• [SELECTED PASSAGE]:
((

There are (1) vendor-controlled projects, (2) projects that set up
their own organizational entity, (3) projects that join an entity set
up to be a legal and financial home for open source projects, and (4)
projects that don't bother as they don't take donations at all, or
where it is appropriate for donations to go to single developers.

I'd guess (3) is appropriate. Haskell.org recently did this, joining
Software in the Public Interest --
http://www.spi-inc.org/projects/haskell/ -- given that maybe (3') is
seeing if the http://www.haskell.org/haskellwiki/Haskell.org_committee
which I know nothing about would want to take on "determining how
haskell.org funds are spent" for funds donated to Haskell projects.

Besides SPI, the obvious entities to look at are Software Freedom
Conservancy and Apache. SFC provides a few more services than SPI, see
http://www.spi-inc.org/projects/services/ and
http://sfconservancy.org/members/services/ while Apache of course
provides a lot and requires buying into various Apache processes. I'm
on the committee for SFC that evaluates project applications so
obviously I endorse that route, but SPI may be better if the only real
need is someplace to handle money.

))

• [MATERIAL]:
((

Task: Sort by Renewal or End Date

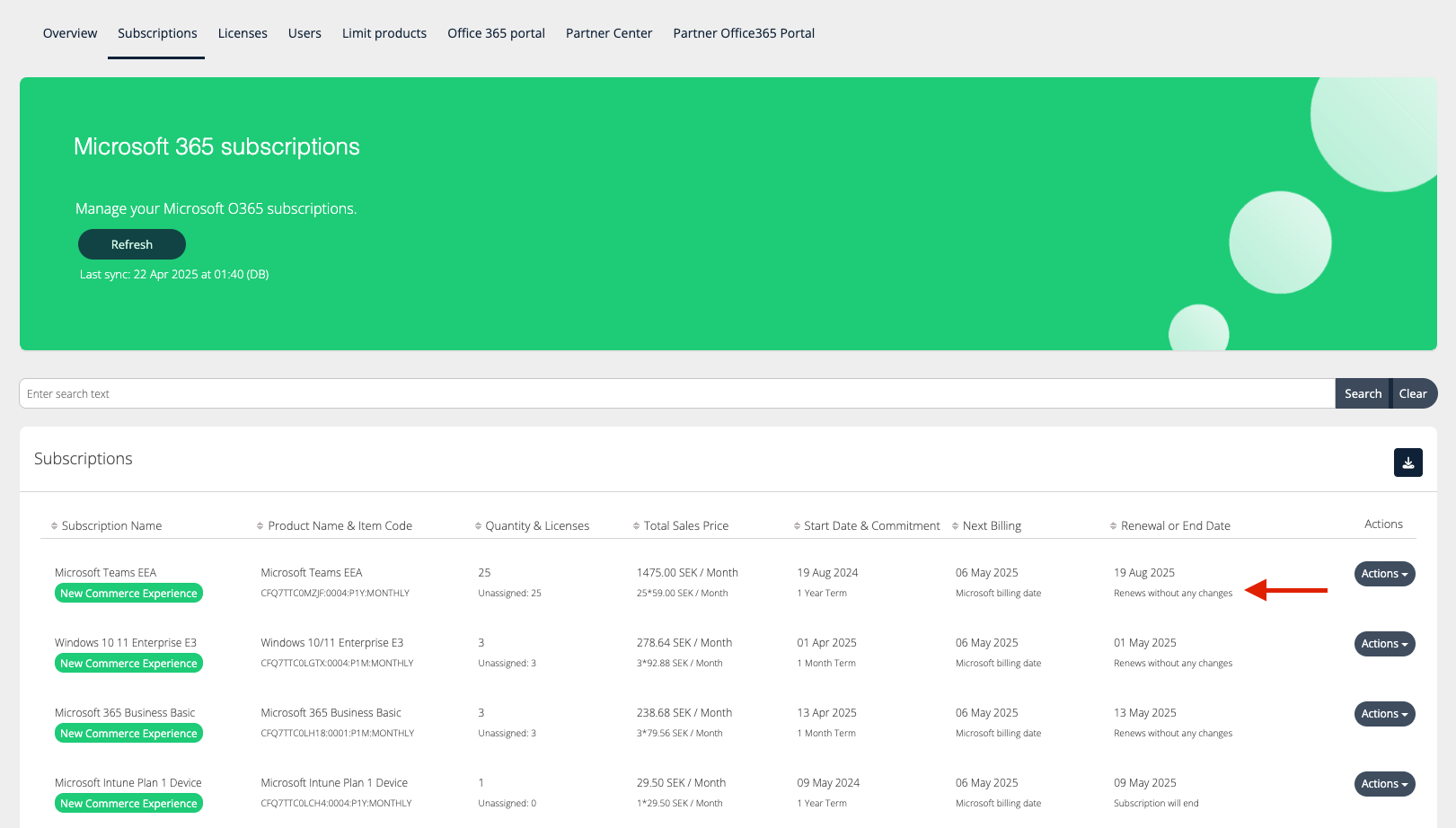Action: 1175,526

))
((

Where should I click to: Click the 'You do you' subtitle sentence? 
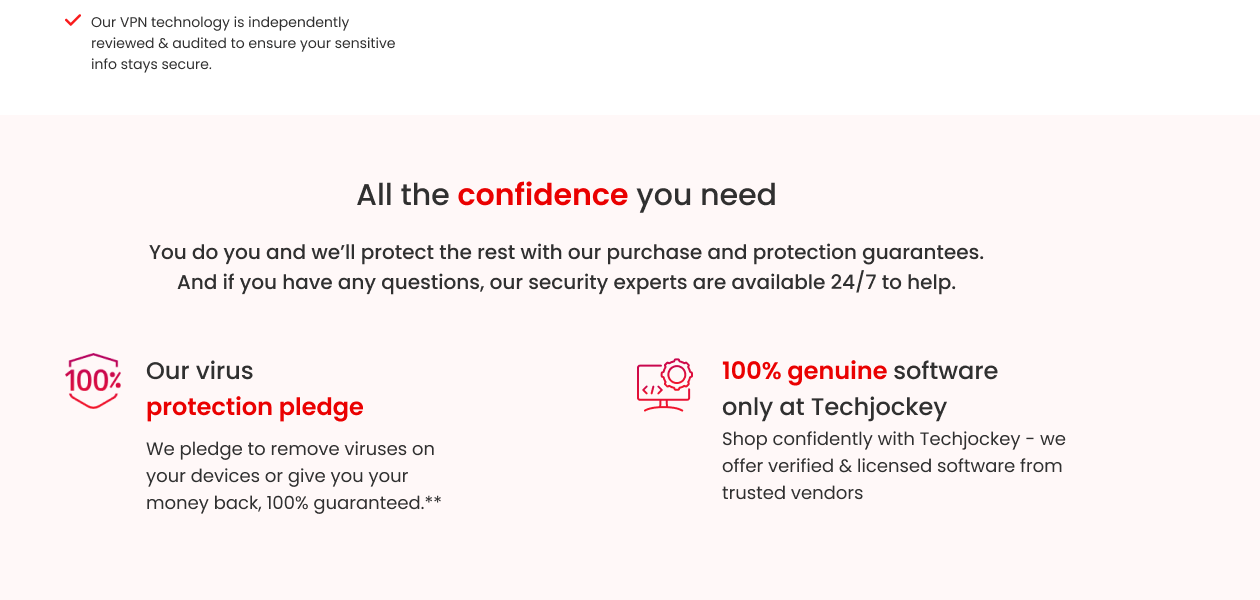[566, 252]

))

• [THE TASKS]:
[1] In the passage on open source project homes, which organization did Haskell.org recently join?
[2] Please revise the passage on open source project homes between "Besides SPI, the" and "to handle money.", inclusive, replacing "committee" with "board".
[3] Carry the passage on open source project homes forward from its final sentence.

• [RESULTS IN ORDER]:
[1] Software in the Public Interest (SPI).

[2]
Besides SPI, the obvious entities to look at are Software Freedom
Conservancy and Apache. SFC provides a few more services than SPI, see
http://www.spi-inc.org/projects/services/ and
http://sfconservancy.org/members/services/ while Apache of course
provides a lot and requires buying into various Apache processes. I'm
on the board for SFC that evaluates project applications so
obviously I endorse that route, but SPI may be better if the only real
need is someplace to handle money.

[3]
> The other question is: how should we use this money? The only expense
> the project really has is a pittance to EC2 for hosting each month. A
> few months ago, I would have said we could hire a professional
> designer to clean up my horrible site design, but Luite already
> addressed that.

I think some common uses in addition to paying for hosting are
sponsoring developer travel to conferences, community event expenses,
paying developers to fix specific bugs or complete specific features,
and with lots more money, paying some of the core team to work full
time on the project.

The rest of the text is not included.